Jaycee Horn has had a busy day. #SouthCarolina— Dane Brugler (@dpbrugler) October 17, 2020
6 passes defended!
2 INTs (34 yards)
2 penalties (defensive holding, PI)
Some additional info on Jaycee Horn’s big game for South Carolina yesterday...— Matt Zenitz (@mzenitz) October 18, 2020
The nine passes that Bo Nix threw to Seth Williams with Horn in coverage resulted in:
— Eight incompletions
— One interception
— Four pass deflections
(Video via @I_Am_OD3)
Jaycee Horn is my type of CB. The moment that he steps into the stadium, he’s the most confident person there.— Jordan Reid (@Jordan_Reid) February 17, 2021
Excellent feet and patience at the LOS, physical/blitzer. If he learns to trust his technique and limit the grabbiness, he has a chance to develop into a legit CB1.
Joe Horn, Patrick Surtain and Asante Samuel's sons being some of the top CBs in the coming draft makes me feel so old.— Benjamin Allbright (@AllbrightNFL) February 24, 2021
Jaycee Horn won't back down from anyone pic.twitter.com/Ip6qHg7lgC— PFF Draft (@PFF_College) March 1, 2021
Jaycee Horn: 33% completion rate allowed in coverage in 2020— PFF Draft (@PFF_College) March 3, 2021
Lowest in the SEC. pic.twitter.com/eedFxUYDnw
I cannot find a saving grace in this cornerback class. Not even that big on Jaycee Horn. It's just Farley and Surtain.— Benjamin Solak (@BenjaminSolak) February 2, 2021
Regarding the Colts’ current prototype at cornerback, Horn checks all of the boxes: long, athletic, physical, instinctive with ball skills, and who’s a willing tackler against the opposing ball carrier.
He has the requisite toughness and the ‘dawg mentality’ that the Colts really like in their defensive players individually and to play collectively as a cohesive unit.
At this point, it seems as though he’s more adept at press-man than pure zone coverage, but he still has the natural talent and athletic ability to play either well at the next level.
While his being ‘unnecessarily physical and grabby’ draws some recent flashbacks to Colts’ young cornerback Rock Ya-Sin, who was plagued during an up-and-down second-year season because of similarly acquired bad habits, Horn is a bit more polished of a cornerback prospect coming out of college.
Specifically, Horn has been battle-tested as a three-year starter for the Gamecocks against elite competition in the SEC dating back to his freshman season (whereas Ya-Sin was a one-year starter at Temple in the American Athletic Conference)—which really says something because Ya-Sin still started 13 games for the Colts as a green rookie in 2019.

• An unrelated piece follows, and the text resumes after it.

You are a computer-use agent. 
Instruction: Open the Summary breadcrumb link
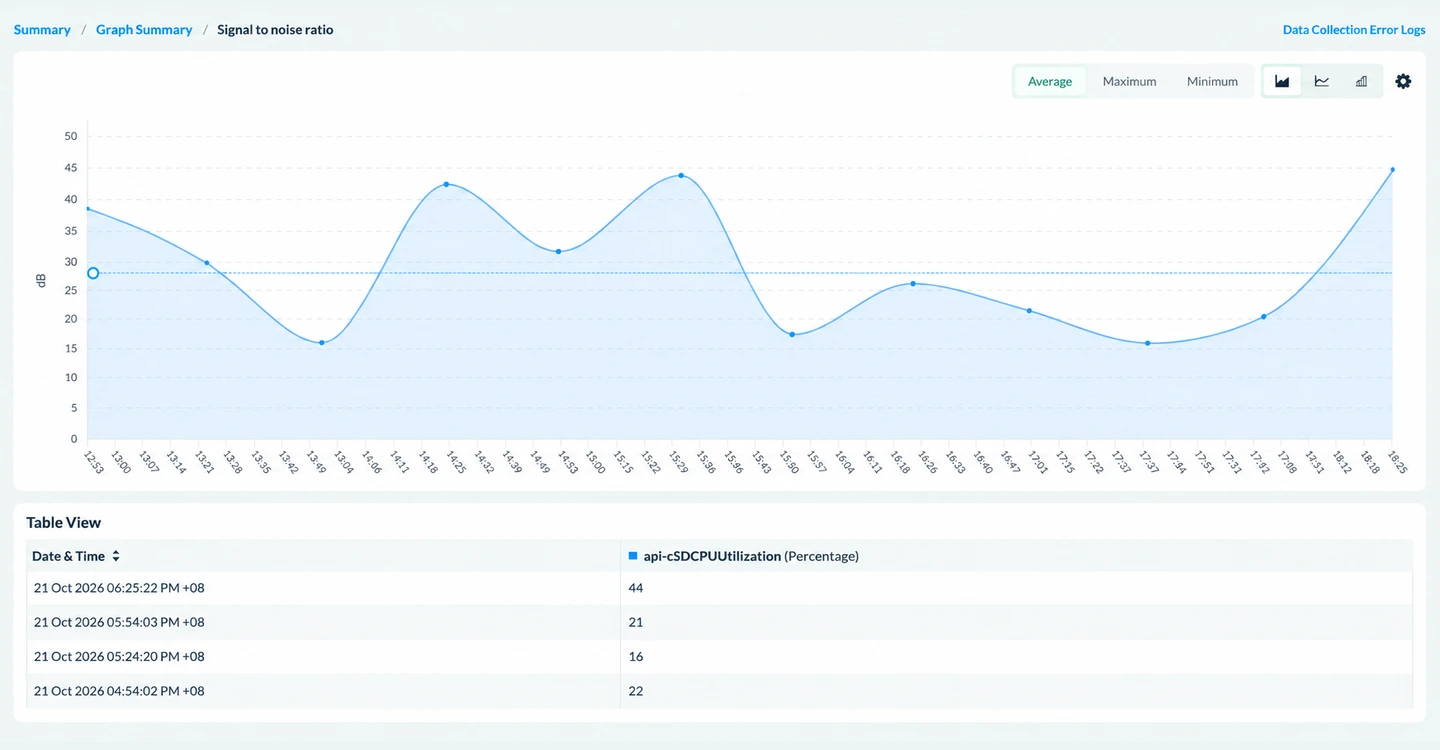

The Colts have both an immediate and long-term need at starting outside cornerback, as veteran starters Xavier Rhodes (30) and T.J. Carrie (30) are both free agents and are starting to get ‘a little long in the tooth’ even if either is eventually re-signed by Indianapolis.
Ya-Sin endured a sometimes rocky second pro season, but he should remain in the mix for a starting job—as should fellow soon-to-be 3rd-year cornerback Marvell Tell, who’s returning for the Colts after having opted out of the 2020 campaign because of COVID-19 concerns.
While left tackle and edge remain arguably greater offseason needs for the Colts, it wouldn’t be shocking if Indianapolis believed Horn was the ‘best player available’ and selected him regardless because he’s really talented and still very much fills a major team need overall.
Horn should be a Day 1 selection and no later than an early Day 2 pick during draft week.
He’s one of the best defensive prospects in this year’s NFL Draft Class and should be under strong consideration by the Colts because he fits exactly the type of cornerback prospect the team typically covets—as well as fills a significant defensive hole.